Having a tooth pulled may not be pleasant, but it’s often necessary–either to make way for a permanent tooth, or when a tooth becomes infected, decayed, or otherwise jeopardizes your health. Our New Haven Long Wharf Dental Group dentists provide affordable and professional extraction services to ensure you get appropriate care before, during, and after a tooth extraction procedure.
Before tooth extraction.
In most cases, a tooth extraction results in only mild pain. If you’re concerned about sensitivity, ask your Long Wharf Dental Group dentist about a local anesthetic to numb the area. If you need more than one tooth removed, or if the tooth is in a particularly sensitive area of the mouth, your dentist may suggest a general anesthetic so that you sleep throughout the extraction procedure.
During a tooth extraction.
First, your dentist will numb the gum with a local anesthetic. Once you’re comfortable, the dentist will gently loosen the tooth by rocking it back and forth. After the tooth becomes sufficiently loosened from the gum, the dentist will extract it, placing gauze over the socket to prevent excess bleeding. You may be asked to bite down on the gauze, holding it in place while a clot forms.
After a tooth extraction.
If your tooth is removed for reasons other than to make way for a permanent tooth, your dentist may recommend a replacement. Otherwise, the teeth surrounding the now empty space may shift and lead to potential problems. There are many different replacement methods available. Your dentist will discuss your options and recommend the best one based on your needs. It may be necessary to wait until your mouth has completely healed before having your tooth replaced.
Wisdom Teeth Extractions
Wisdom teeth are the third molars in the back of your mouth that grow in around adulthood—yet rarely without pain or other problems. While many people never develop wisdom teeth at all, those who do frequently require their extraction. Sometimes, the teeth are misaligned or don’t have the necessary space to develop properly. When this happens, they will need to be removed to avoid further complications.
How a wisdom tooth is removed.
Most wisdom tooth removals are fairly routine procedures, performed in an outpatient setting under local or general anesthesia. If your dentist decides your wisdom teeth require removal, he or she will discuss your particular procedure beforehand. Please let your dentist know if you have any special concerns, allergies, medical conditions, or pain sensitivities.

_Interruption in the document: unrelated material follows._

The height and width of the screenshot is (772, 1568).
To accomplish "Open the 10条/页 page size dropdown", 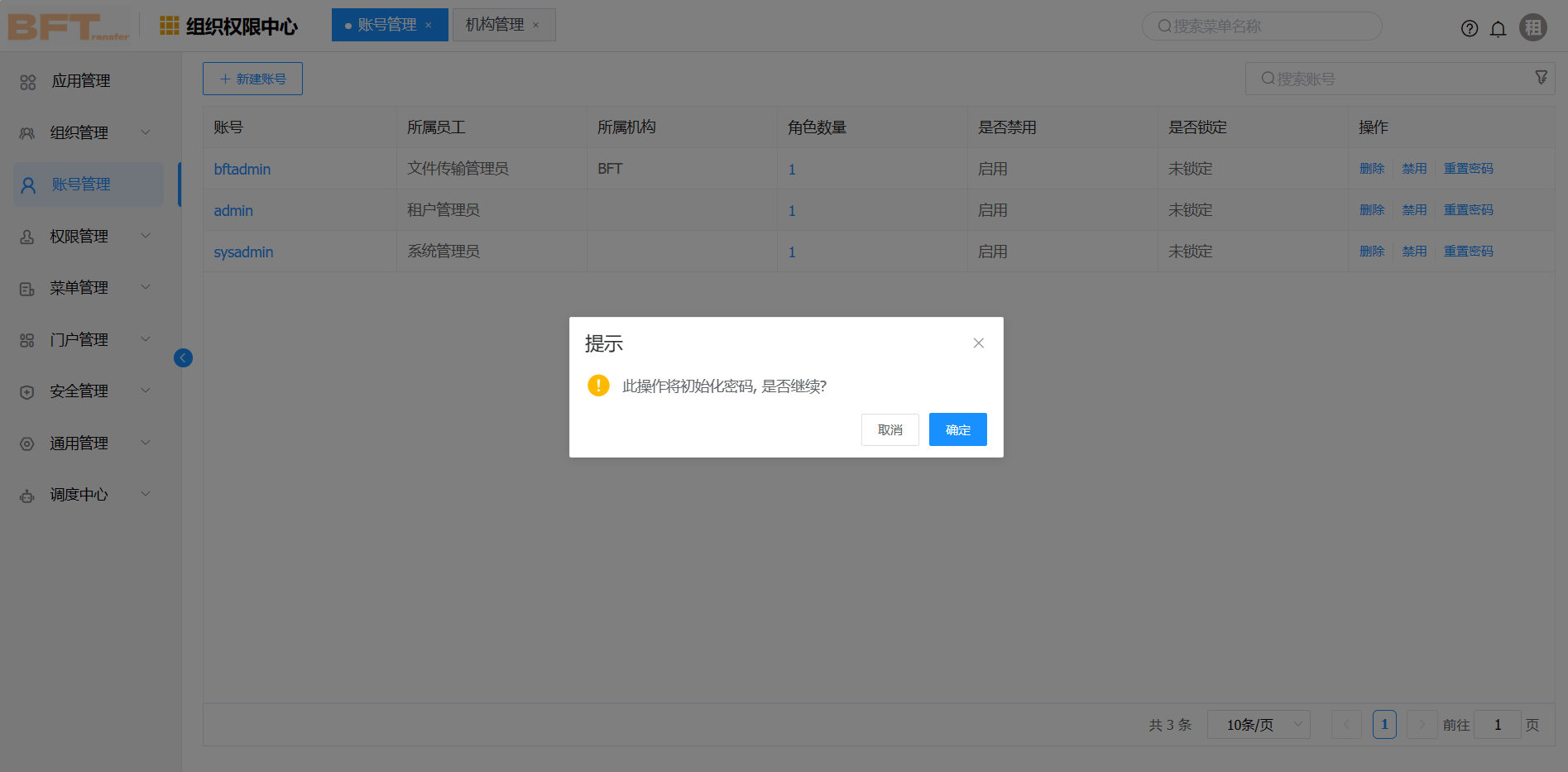I will (1258, 725).
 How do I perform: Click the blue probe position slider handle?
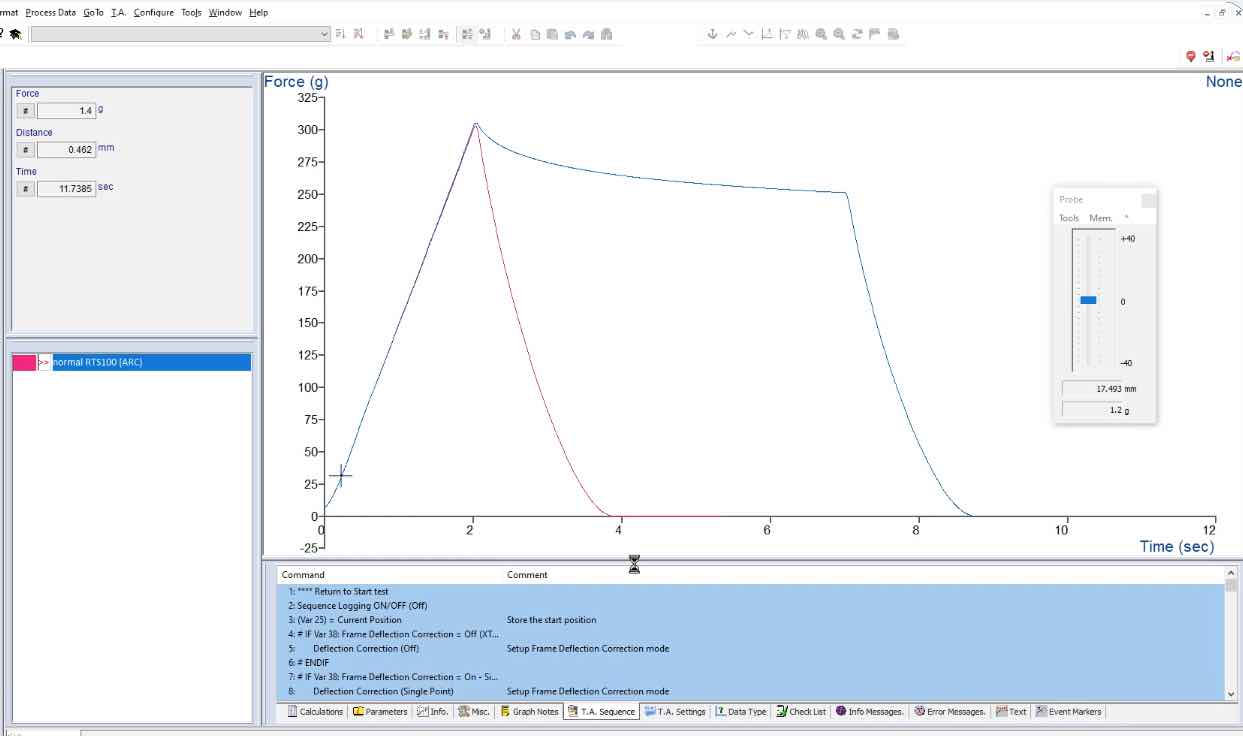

Reasons for wisdom tooth removal.
If your Long Wharf Dental Group dentist recommends extraction, it may be due to a tooth’s poor alignment or the pain you’ve experienced during its development. Occasionally, a wisdom tooth that’s unable to break through the gum becomes impacted. Or, the space in your mouth may simply be too small for the new tooth. It’s best to follow your dentist’s advice. Otherwise, the wisdom tooth may become infected and develop a painful cyst.
Coping with wisdom tooth pain.
Although it’s usually best to have a problem wisdom tooth pulled promptly in order to avoid further pain and complications, sometimes an infection needs to be treated first. If required to wait, you can take steps in the interim to reduce pain, swelling, and discomfort. Home remedies, such as rinsing with warm, salty water, can provide temporary pain relief. Applying ice to the outside jaw area for short intervals may also help, as will over-the-counter pain relievers.
When is it safe to keep wisdom teeth?
Trust your dentist’s advice on whether or not to keep your wisdom teeth. If extraction is recommended, it may be because a wisdom tooth has the potential to cause excessive pain or more serious problems that could impact good oral and general health. When wisdom teeth don’t develop properly, damage and disease can result. Don’t risk your health or your existing, healthy teeth for these nonessential third molars.